Karpelès afirmou que, com o administrador judicial da Mt. Gox, Nobuaki Kobayashi, já supervisionava a distribuição aos credores, caso as moedas fossem recuperáveis, a estrutura legal e a logística existente como distribuída aos seus proprietários legítimos.
“Quero ser transparente: isto é um hard fork. Ele torna válida uma transação anteriormente inválida. Todos nós precisamos ser atualizados antes do pico de ativação. Não estou tentando disfarçar esse fato ou fazer passar isso de outra forma”, acrescentou.
No entanto, Karpelès afirmou que a proposta não tinha a intenção de contornar o processo de desenvolvimento do Bitcoin; em vez disso, era uma tentativa de iniciar uma discussão com a comunidade Bitcoin.
“O administrador fiduciário da MtGox decidiu-se a obrigação com a recuperação on-chain, alegando a incerteza sobre se tal mudança de consenso seria alguma vez imposta”, afirmou.
“Isso cria um impasse: o administrador não agirá sem certeza, e a comunidade não pode avaliar a ideia sem uma proposta concreta. Esta atualização resolve esse impasse, forneceu algo concreto para discussão.”
Imutabilidade do Bitcoin está em risco, dizem os críticos
A proposta de Karpelès encontrou forte oposição no fórum online Bitcointalk, com a maioria argumentando que ela criaria um precedente ruim para o Bitcoin, uma criptomoeda descentralizada que se pretende irreversível e imutável.
“Cada vez que um ataque hacker (ocorre), alguém vai exigir uma nova regra de consenso para recuperar os fundos roubados. Isso vai destruir completamente o conceito do Bitcoin”, escreveu “coupable”, membro do fórum desde 2015.
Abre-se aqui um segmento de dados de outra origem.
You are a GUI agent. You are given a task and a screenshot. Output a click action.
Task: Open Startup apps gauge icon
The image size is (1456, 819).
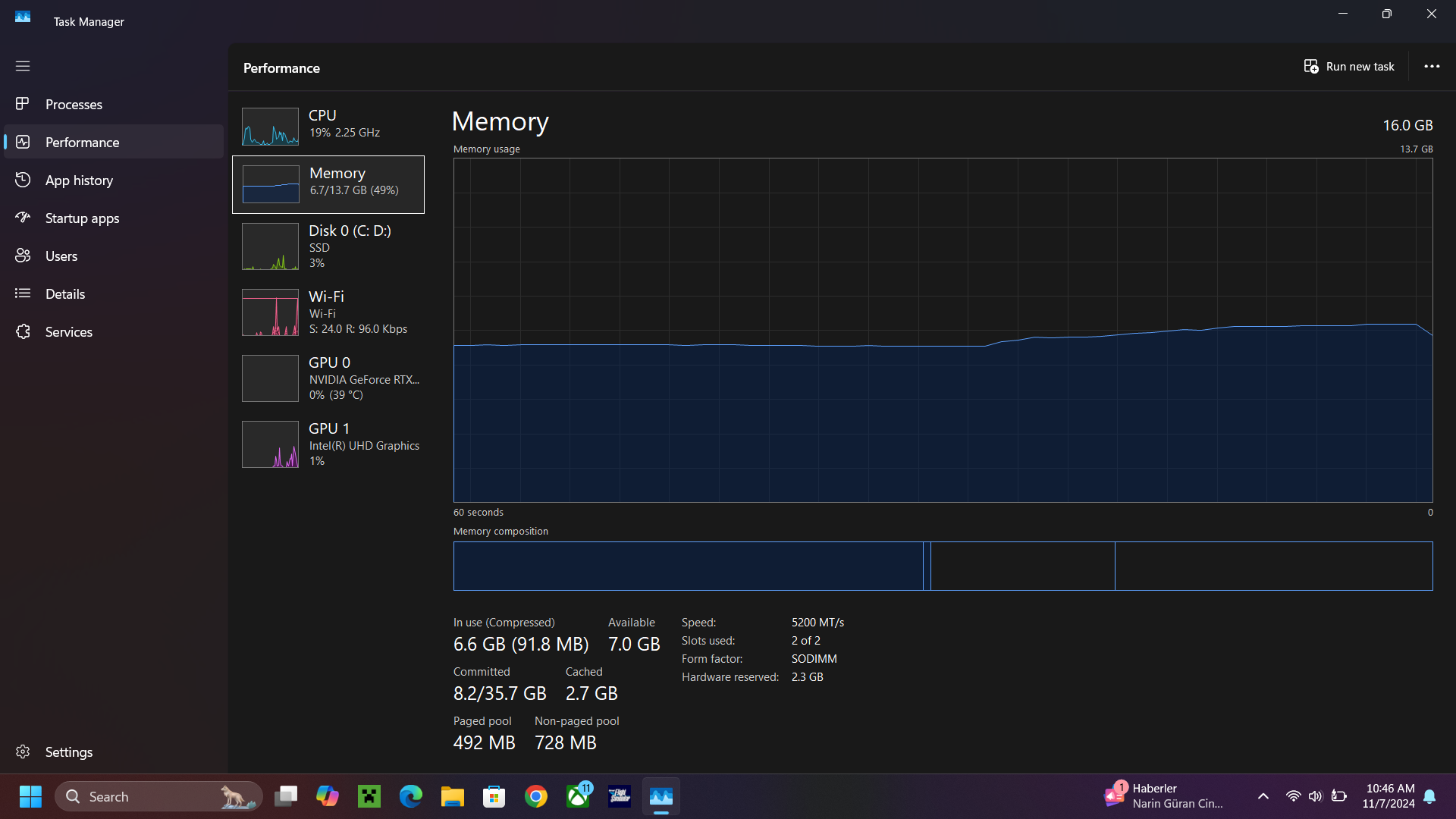tap(23, 218)
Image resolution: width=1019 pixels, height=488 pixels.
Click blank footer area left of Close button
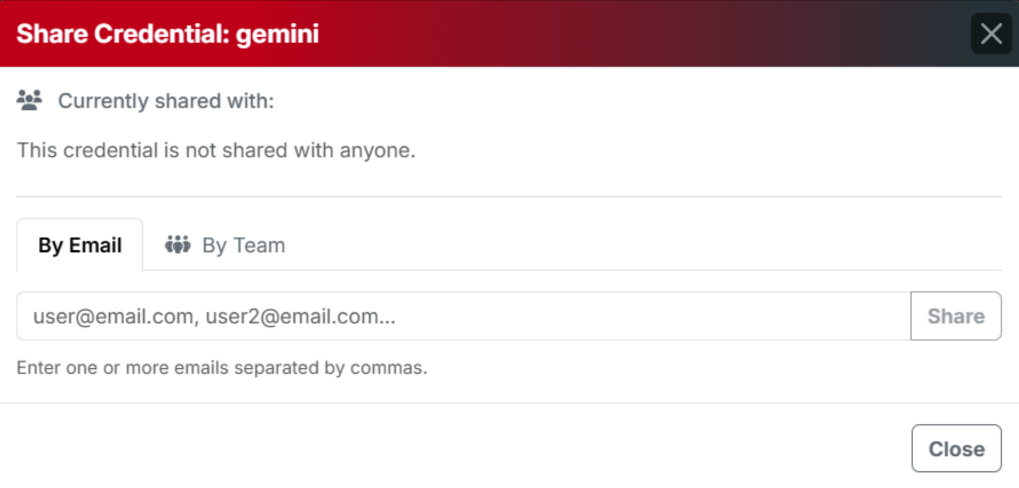point(450,449)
“O Bitcoin deve ser independente das decisões das autoridades policiais em qualquer jurisdição”, disse outro membro do fórum conhecido como “PrivacyG”.
Karpelès também descobriu que esse seria o argumento mais forte contra a proposta, mas argumentou que o caso específico é suficientemente diferente, já que há consenso tanto das autoridades policiais quanto da comunidade de que o endereço em questão contém Bitcoins roubados da Mt.
Algumas pessoas que afirmam ter sido afetadas pela falência da Mt. Gox se mostraram apresentadas à proposta.
“Essas moedas algum dia se movimentarem por qualquer mecanismo, então eu vou querer a minha parte de volta”, disse Sansão.
“Sou credor e recebi o pouco que me restou dos meus Bitcoins após a falência – recuperei cerca de 15%… Eu apoiaria a obtenção de uma ordem judicial para reaver essas moedas.”
Breve resumo do colapso da Mt.
Gox já foi a maior exchange de Bitcoin, operando de 2010 a 2014 e processando 70% de todas as transações de Bitcoin no mundo.
Sua presença global, no entanto, tornou-se um alvo fácil para hackers, que exploraram as vulnerabilidades dos sistemas de segurança da Mt. Gox em 2011 para transferir milhares de Bitcoins, enquanto outros erros operacionais ocorreram à “perda” de milhares de Bitcoins adicionais.
Em 24 de fevereiro de 2014, um suposto documento vazou alegava que uma empresa estava insolvente após perder 744.408 Bitcoins em um roubo que passou desesperado por anos.
A exchange entrou com pedido de proteção contra falência em Tóquio em 28 de fevereiro de 2014, relatando que tinha cerca de US$ 65 milhões em passivos após perder 750.000 Bitcoins de seus clientes e 100.000 Bitcoins próprios, avaliados em quase meio bilhão de dólares na época.